Выбор песни меня подкупил, и я положила руки на плечи Алана.
– Эта песня напоминает мне сцену из фильма «Кровь и пончики», – сказала я. – Там герои занимаются любовью на расстоянии.
– Увы, не смотрел. У меня эта песня связана с серией «Секретных материалов». Там двое хакеров – парень и девушка – избавляются от своих тел и полностью переходят в киберпространство.
– Вы говорите об этом так, будто тело не имеет для вас значения.
Я подумала, не слишком ли мое платье обтягивает бока: в ту пору я налегала на сладкое. Алан ответил:
– Оно имеет значение. Я просто не преувеличиваю его.
Когда песня закончилась, мы присели на диван в другой комнате, где музыка звучала не так громко, и люди просто болтали, попивая виски с колой.
– «Кровь и пончики», говорите? – спросил Алан.
– Да. Любопытный фильм. Там Дэвид Кроненберг играет бандита.
– Кроненберг, который режиссер?
– Да. Только это не его фильм.
– Я люблю его «Муху» и «Видеодром».
– «Видеодром» крут, – согласилась я. – А еще лучше «Экзистенция».
Мы разговорились. Когда возникали минуты неловкого молчания, мы шли танцевать или наливали себе еще выпить. Потом я вдруг выключилась. Когда я проснулась, то увидела, что лежу на том же диване, разутая и укрытая покрывалом. Алан сидел в изголовье.
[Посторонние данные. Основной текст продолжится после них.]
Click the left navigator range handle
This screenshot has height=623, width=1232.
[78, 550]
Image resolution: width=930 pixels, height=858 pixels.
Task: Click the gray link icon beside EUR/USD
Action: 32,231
– Доброе утро, – сказал он.
Я огляделась. На часах было пять утра. Кто-то спал на полу, кто-то курил, сидя в кресле. Из соседней комнаты раздавалась радиохедовская «Karma Police». В дверном проеме парень в желтом кардигане пытался выяснить у девушки в красном платье и красных бусах, какой здесь адрес. Я была еще пьяна, но в голове вдруг что-то прояснилось. Я вспомнила картину четырехчасовой давности: Алан жмет руку Давиду, Люси что-то шепчет Давиду на ухо, потом Давид разговаривает с Аланом и едва заметно кивает в мою сторону. Я протерла глаза и сползла на пол.
– Зарина, тебе плохо? – засуетился Алан и попытался приподнять меня.
– Отвали, – ответила я и на четвереньках поползла в дальний угол, где под елкой, рядом со спящим Давидом, сидела Люси.
– Что это за хрень такая? – прохрипела я ей в лицо. – Что вы трое тут задумали?
– Заринушка, я не понимаю, о чем ты говоришь. И кто это – мы трое?
– Ты, Давид и этот ковбой на диване.
– А, теперь понятнее, – Люси ухмыльнулась. – Так в чем ты нас обвиняешь?
– Не валяй дурочку. Я сообразила не сразу, но все-таки сообразила.
– О чем ты?
– Да хватит уже! Ведь это вы попросили его подойти ко мне. Разве я не права? Я что, выгляжу такой несчастной, что нуждаюсь в подачках?
Тут я услышала голос Алана позади:
– Да, Зарина, Давид попросил меня потанцевать с тобой. Один танец, и все. Он сказал, что ты грустишь, и я согласился. Но ты и правда думаешь, я стал бы всю ночь торчать с девушкой, которая мне неинтересна?
Пока он говорил, все в комнате умолкли. Даже Том Йорк запел тише. А потом я уловила удаляющиеся шаги. Алан спросил у кого-то в коридоре: «Где моя куртка?» – и вышел из квартиры. Люси схватила меня за волосы, прижалась лбом к моему лбу и прошептала:
– Какая же ты дура!
Обижался Алан недолго. Через два дня он нашел меня в Facebook и предложил встретиться. Я согласилась.
Алана в моей жизни я сравнила бы с Луной. Светило – да, но второе по яркости и всегда обращенное ко мне одной и той же стороной. На этой видимой стороне были начитанность, открытый ум, здоровая романтичность и собственные пьесы для фортепьяно, которые слышали всего пять человек, включая меня. На оборотной стороне были юрфак СОГУ, жутко властные родители из села, служба в каком-то министерстве и сестра Майя, которая жила с Аланом в одной квартире.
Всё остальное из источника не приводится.